# [Passage provided]

Our products are new and unproven.

We sell our products only in a limited number of stores and the products are therefore relatively unknown.  Initial sales have been strong in stores where we currently have our products, but our products may not be accepted in other markets we will try to reach.

We do not have any patent protection for our intellectual property.

Our intellectual property consists of a proprietary recipe and manufacturing process.  Together, these two elements give us the ability to manufacture foods traditionally high in fat and added sugar without fat or added sugar.  We decided not to seek a patent for this recipe and process, and the time for us to be able to seek patent protection for our process and recipe has passed.  We believe that by treating the recipe and manufacturing process as a trade secret, we will have greater protection than a patent would give us, because a patent would become public knowledge.  As a result, the only legal protection for our intellectual property is protection as a trade secret and our trademarks for our “Jala“ brand.  If our competitors were to learn our trade secrets, or develop their own methods of manufacturing competitive products, we might not be able to become profitable.
 
 
-8-


We may become subject to potential claims for product liability.

Our business could expose us to claims for personal injury from contamination of our products.  We believe that the quality of our products is carefully monitored through regular product testing, but we may be subject to liability as a result of customer or distributor misuse or storage.  The Company maintains product liability insurance against certain types of claims in amounts which it believes to be adequate. The Company also maintains an umbrella insurance policy that it believes to be adequate to cover claims made above the limits of its product liability insurance. Although no claims have been made against the Company or its distributors to date and the Company believes its current level of insurance to be adequate for its present business operations, it is possible that such claims will arise in the future and it is possible that the Company's policies will not be sufficient to pay for such claims.

The costs of complying with government regulations may in the future reduce our profit potential.

Our industry is highly regulated by the Federal government, as well as by State and local governments.  We are subject to regulation at the federal level by the U.S. Food and Drug Administration and the U. S. Department of Agriculture. Manufacturers of our products must also comply with all federal and local environmental laws and regulations relating to air quality, waste management and other related land use matters.  The FDA also regulates finished products by requiring disclosure of ingredients and nutritional information.

State and local laws may impose additional health and cleanliness regulations on our manufacturers.  We believe that presently the cost of complying with all of the applicable Federal, State and local governmental laws and regulations are not material to our business.  However, to the extent that complying with all of the applicable laws and regulations becomes more burdensome, compliance requirements may adversely affect our profitability by increasing our cost of doing business.
 
We must rely on a number of smaller ice cream distributors, rather than large distributors to distribute our products.

We do not presently have any independent capability to distribute our own product, and we do not believe it is feasible to develop our own distribution business.  Consolidation within the ice cream industry has made it more difficult to distribute ice cream products not affiliated with large ice cream distributors.   In addition, in some markets the largest ice cream companies control substantially all of the ice cream distribution to supermarkets.  Therefore, we must work with a number of independent ice cream distributors, rather than a few large distributors, to distribute our products, both regionally and nationally.  Our need to rely upon smaller distributors limits our ability to distribute our products and/or makes that distribution more costly.

One customer has accounted for a substantial portion of our sales, increasing both our dependence on a few revenue sources and the risk that our operations will suffer materially if a significant customer stops ordering from us or substantially reduces its business with us.

# [Supplied entries]
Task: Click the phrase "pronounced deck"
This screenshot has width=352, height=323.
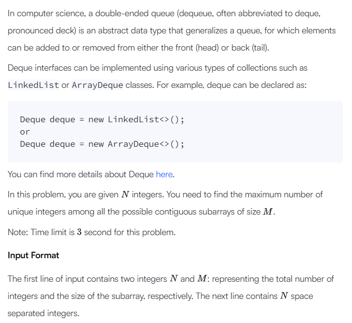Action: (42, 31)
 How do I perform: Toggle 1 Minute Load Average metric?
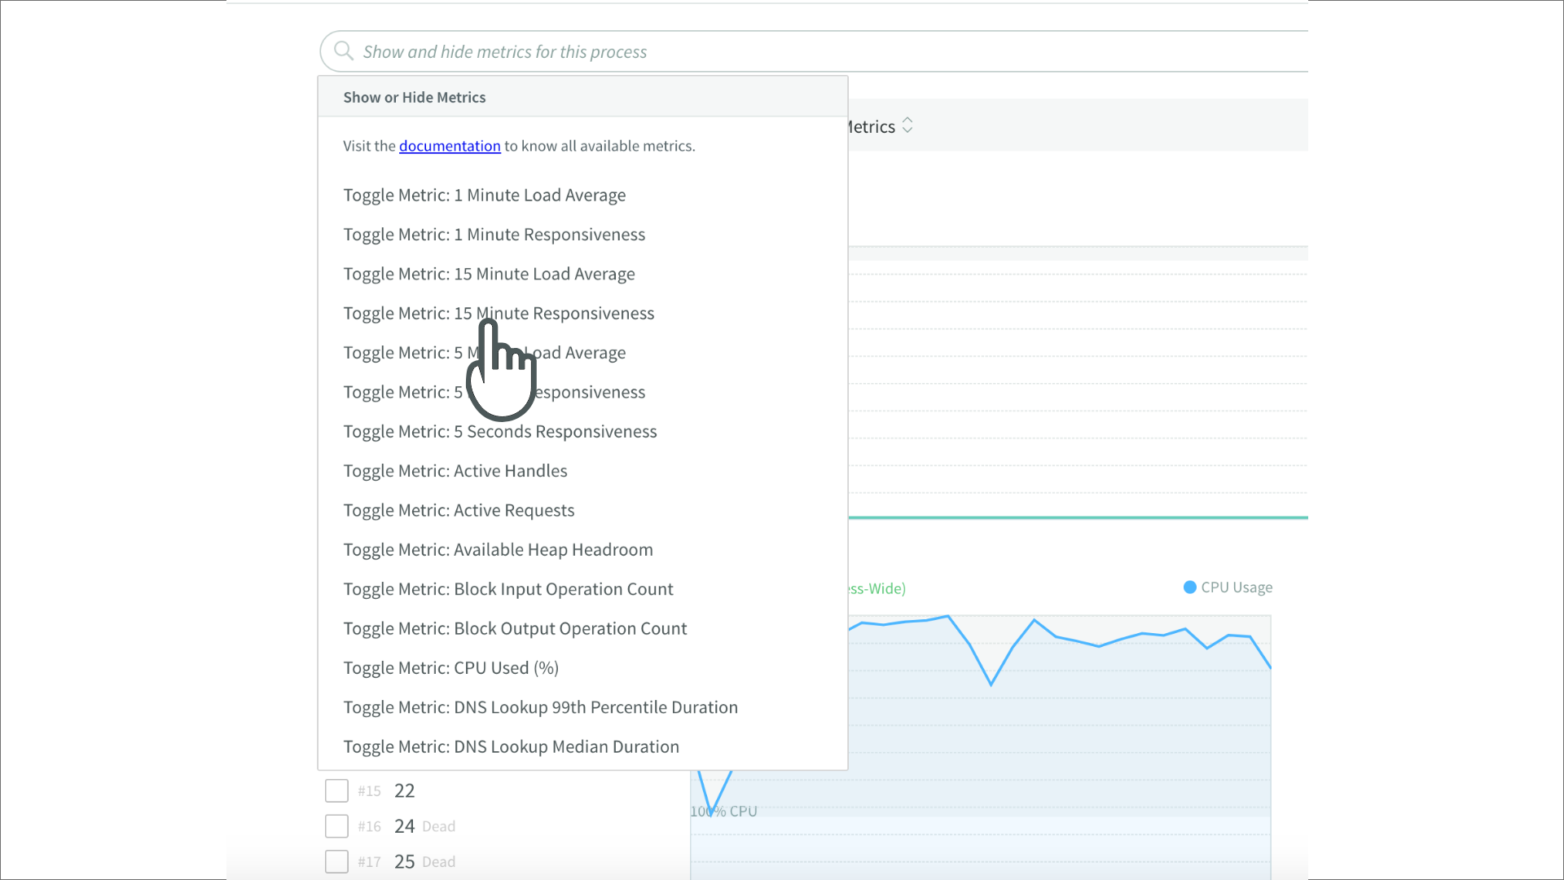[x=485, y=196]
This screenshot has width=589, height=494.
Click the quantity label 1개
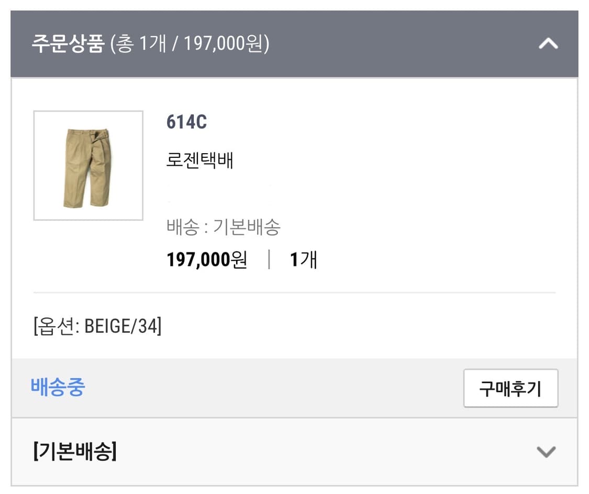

# [Stated exercise]
Reproduce the risk-factor passage starting with "We sell our" and going on through "our intellectual property.", changing every instance of "stores" to "retail outlets".

# [Worked solution]
We sell our products only in a limited number of retail outlets and the products are therefore relatively unknown.  Initial sales have been strong in retail outlets where we currently have our products, but our products may not be accepted in other markets we will try to reach.

We do not have any patent protection for our intellectual property.